Spiagge e montagne superaffollate, un luglio/agosto da bei tempi, da far dimenticare lockdown e restrizioni. Viva l’estate, viva il ritorno alla normalità, viva il turismo tornato in forma smagliante. Sembra, ma non è così. È vero, il periodo clou dell’estate che sta finendo è stato un momento di ripresa, ma la crisi non è affatto finita, e non sono i soliti lamenti di una categoria che si sente sottostimata, è il risultato oggettivo di un’indagine varata dall’Osservatorio Confturismo ed eseguita da SWG fra il 25 e il 30 agosto scorso su un ampio campione di italiani tra i 18 e i 74 anni, segmentato per sesso, classe di età, zona e ampiezza del Comune di residenza. Ecco i dati.



Solitamente, erano 25 milioni gli italiani che partivano tra giugno e settembre. Quest’anno 4,5 milioni non lo hanno fatto, e non lo faranno. Sono partiti, insomma, in 20,5 milioni, per una vacanza per lo più di almeno 5 notti (71%). Per il 18% il soggiorno è stato più breve, anche se a volte ripetuto. Per il 5% la vacanza s’è tradotta in semplici toccate e fughe giornaliere, mentre il 6% ha scelto settembre, ma con tante incertezze. Per quanto riguarda la famosa “destagionalizzazione”, con spesso maldestri tentativi di allungare il tempo di vacanze (ma incide ancora fortemente il calendario scolastico e i periodi di chiusure amministrative e aziendali), non c’è stato nulla da fare, anzi: il 51% delle partenze si è registrato tra la seconda metà di luglio e agosto. Quindi malissimo giugno, scelto solo dall’8%, ma anche la prima metà di luglio (c’erano ancora dubbi sulla campagna vaccinale e il green pass). Settembre sembra adesso resistere, con un 12% totale. Concentratissime anche le preferenze di destinazione, con le mete balneari al 64% (anche quest’estate il gradino più alto del podio spetta alla Puglia) e a seguire – con un divario che sembra incolmabile – la montagna al 18% e le città d’arte, bloccate al 9%.

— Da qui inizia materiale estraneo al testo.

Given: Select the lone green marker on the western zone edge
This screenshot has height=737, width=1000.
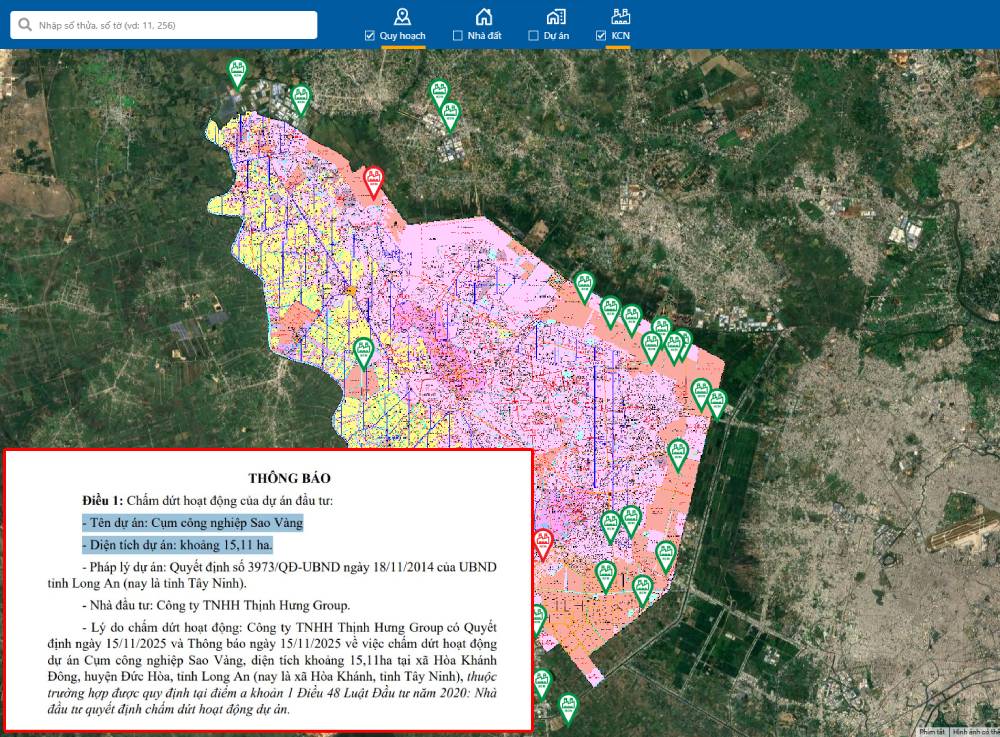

Altri due capitoli dello stadio SWG riguardano la spesa e l’estero (in e out). Il costo della vacanza ha inciso parecchio, ed è stato giudicato discriminante dal 2% degli intervistati, che ha ammesso anche di avere speso più di quanto intendeva. Inevitabile, visto che molti italiani avevano destinato quest’anno alle vacanze un budget inferiore al passato: -14% rispetto al 2020 e addirittura -30% rispetto al 2019. Per i viaggi all’estero, il 14% del campione ha scelto destinazioni di prossimità (Grecia, Spagna e Francia). Per i viaggi dall’estero, siamo messi ancora male, a eccezione degli arrivi da Germania o Austria, che però si sono fermati prevalentemente solo tra Veneto e Friuli. Per i turisti intercontinentali si dovranno aspettare ancora tempi migliori, quando il ritorno alla normalità non sarà solo una speranza.



Dunque, per il turismo segnali di ripresa ma anche effetti di long-Covid. “Con la piccola ripresa di agosto e forse di settembre dobbiamo ricordare però che giugno è stato un totale disastro, e luglio è stato faticoso” ha commentato il presidente di Confturismo Luca Patanè. “Per di più, quando è venuta fuori la variante Delta dopo i campionati europei, e s’è parlato molto di un possibile grande rialzo di contagi e morti, si era scatenata la cancellazione delle prenotazioni. Poi le migliaia di casi non ci sono state, è rimasto però solo il danno per il turismo”. I danni più gravi, comunque, li subiscono ancora le città d’arte: “Vivono di turisti stranieri – ha detto Patanè – e uno-due mesi non possono certo ripagare un’intera stagione. Nelle città d’arte va male da molto tempo, fin dagli inizi della pandemia. Ma la crisi ha messo in ginocchio anche agenzie di viaggio e tour operator: sulle mete estere gli agenti non hanno nulla da vendere, perché sono stati chiusi i corridoi sanitari, al contrario di quanto succede in altri Paesi”.